In fact knowing when and how to use immediate vs. past sensory data (in the form of memories/beliefs) is itself often guided by having accurate sensory based memories of our own actions. For example, you remember the act having to drive around a bit to find parking last night and then walking a couple blocks from your car to home. That sense-based memory cues you to not rely on just looking out your window to see where the car is but rather the try and retrieve the memory of where you parked, and if that fails, you try to reconstruct where you parked based on other sense-memories (e.g., how far did I walk?, what did I pass on the walk home?), and if that fails you use sense-based memories or where you have parked in the past when there was no parking out front. IOW, his example is actually a glaring example of relying upon sense-based experiences and beliefs to achieve a goal, which we do every second of the day whether to make sense of immediate sense information of instead of that information when it's of little use.
 
This is the last thing I'll say on the matter, and it related more broadly to the thesis you and Lester are advancing.

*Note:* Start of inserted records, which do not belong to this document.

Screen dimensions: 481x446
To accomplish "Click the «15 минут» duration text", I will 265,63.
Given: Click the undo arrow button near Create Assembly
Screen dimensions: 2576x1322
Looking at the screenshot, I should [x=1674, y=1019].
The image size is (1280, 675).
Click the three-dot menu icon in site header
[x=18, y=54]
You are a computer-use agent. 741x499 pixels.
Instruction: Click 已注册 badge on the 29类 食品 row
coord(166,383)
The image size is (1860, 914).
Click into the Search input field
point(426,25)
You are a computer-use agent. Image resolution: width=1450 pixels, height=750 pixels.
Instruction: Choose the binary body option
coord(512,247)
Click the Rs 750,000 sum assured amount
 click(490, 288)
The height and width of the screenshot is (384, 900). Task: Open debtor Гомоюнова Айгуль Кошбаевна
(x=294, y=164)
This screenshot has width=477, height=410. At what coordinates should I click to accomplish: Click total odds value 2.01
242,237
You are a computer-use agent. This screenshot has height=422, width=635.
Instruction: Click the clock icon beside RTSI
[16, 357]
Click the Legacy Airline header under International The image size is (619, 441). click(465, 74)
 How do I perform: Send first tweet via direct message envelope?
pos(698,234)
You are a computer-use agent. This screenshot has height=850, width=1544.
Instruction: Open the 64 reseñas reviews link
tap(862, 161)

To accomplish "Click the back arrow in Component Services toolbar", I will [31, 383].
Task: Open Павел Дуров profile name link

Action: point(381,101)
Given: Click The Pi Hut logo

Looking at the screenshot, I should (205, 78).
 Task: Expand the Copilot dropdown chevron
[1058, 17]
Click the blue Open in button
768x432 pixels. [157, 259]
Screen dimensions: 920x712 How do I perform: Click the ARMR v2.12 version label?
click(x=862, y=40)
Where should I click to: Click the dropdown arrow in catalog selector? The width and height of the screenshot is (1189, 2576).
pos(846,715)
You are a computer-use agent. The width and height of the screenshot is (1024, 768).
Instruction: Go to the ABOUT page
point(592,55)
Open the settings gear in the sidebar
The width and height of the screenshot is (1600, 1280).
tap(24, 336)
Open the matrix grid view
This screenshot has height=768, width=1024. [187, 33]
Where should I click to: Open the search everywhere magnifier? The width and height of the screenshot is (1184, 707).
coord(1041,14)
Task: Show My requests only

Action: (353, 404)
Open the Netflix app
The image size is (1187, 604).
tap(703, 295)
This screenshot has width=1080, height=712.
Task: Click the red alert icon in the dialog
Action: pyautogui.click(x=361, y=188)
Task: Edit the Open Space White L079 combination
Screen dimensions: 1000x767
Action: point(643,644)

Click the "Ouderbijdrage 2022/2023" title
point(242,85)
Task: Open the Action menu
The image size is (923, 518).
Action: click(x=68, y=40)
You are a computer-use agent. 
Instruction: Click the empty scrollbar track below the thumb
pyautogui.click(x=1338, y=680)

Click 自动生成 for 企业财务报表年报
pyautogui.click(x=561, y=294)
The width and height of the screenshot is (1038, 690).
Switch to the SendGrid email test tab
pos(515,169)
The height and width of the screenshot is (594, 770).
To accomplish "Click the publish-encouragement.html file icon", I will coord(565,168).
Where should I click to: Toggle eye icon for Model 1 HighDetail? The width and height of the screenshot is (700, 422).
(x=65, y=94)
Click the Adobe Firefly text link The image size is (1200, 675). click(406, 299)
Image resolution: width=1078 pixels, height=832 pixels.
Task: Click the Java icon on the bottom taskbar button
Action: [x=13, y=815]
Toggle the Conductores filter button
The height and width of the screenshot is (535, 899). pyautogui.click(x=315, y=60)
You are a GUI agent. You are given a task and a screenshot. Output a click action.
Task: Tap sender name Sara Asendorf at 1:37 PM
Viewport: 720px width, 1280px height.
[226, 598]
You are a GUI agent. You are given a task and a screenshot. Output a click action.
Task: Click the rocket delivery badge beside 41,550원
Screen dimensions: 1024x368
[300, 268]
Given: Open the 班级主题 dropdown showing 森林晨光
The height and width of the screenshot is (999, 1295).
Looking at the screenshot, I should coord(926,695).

The idea that wrong beliefs don't die/change in the face of sensory info b/c our brains aren't evolved to form sensory-based beliefs has it all backwards. It is precisely b/c we evolved to form accurate sensory-based beliefs that our beliefs are generally resistant to change. If a wrong belief that ignored sensory information manages to be formed and survive despite natural psychological pressures against it, then it must be of the relatively uncommon sort that serves a useful function despite being wrong.
And if a belief serves such a useful function that can survive pressures against wrong, non-sensory beliefs, then it is going to be highly resistant to change in the face of new sensory information. But these are examples of exceptions, not the rule.

Also, wrong beliefs resist change b/c all our beliefs resist change, and is precisely b/c the vast majority of our beliefs are sense-based, largely accurate beliefs, and it is adaptive for people's accurate beliefs to be resistant to change if they are predictive and useful. Sensory based beliefs can be wrong, due to non-representative samples of experience. However, most of the time, our sample of experience is relatively random, so they are representative. If most members of a species are X, then your first experience with that species will likely be X. So, forming a belief that things that look like it are X will be largely correct most of the time. As you have more experiences that reinforce that and more reactions based on those beliefs that are useful b/c they are correct, then those beliefs become more and more resistant to change, which is adaptive. Someone comes along and shows you that your sample was biased and a better sample shows that the species is not predictive of X, you will resist changing your belief. That isn't b/c you don't form sense-based beliefs generally, but b/c you do and you have mostly sense-based beliefs that are useful mostly b/c they are accurate, so you should generally resist changing them unless their is a compelling reason to do so.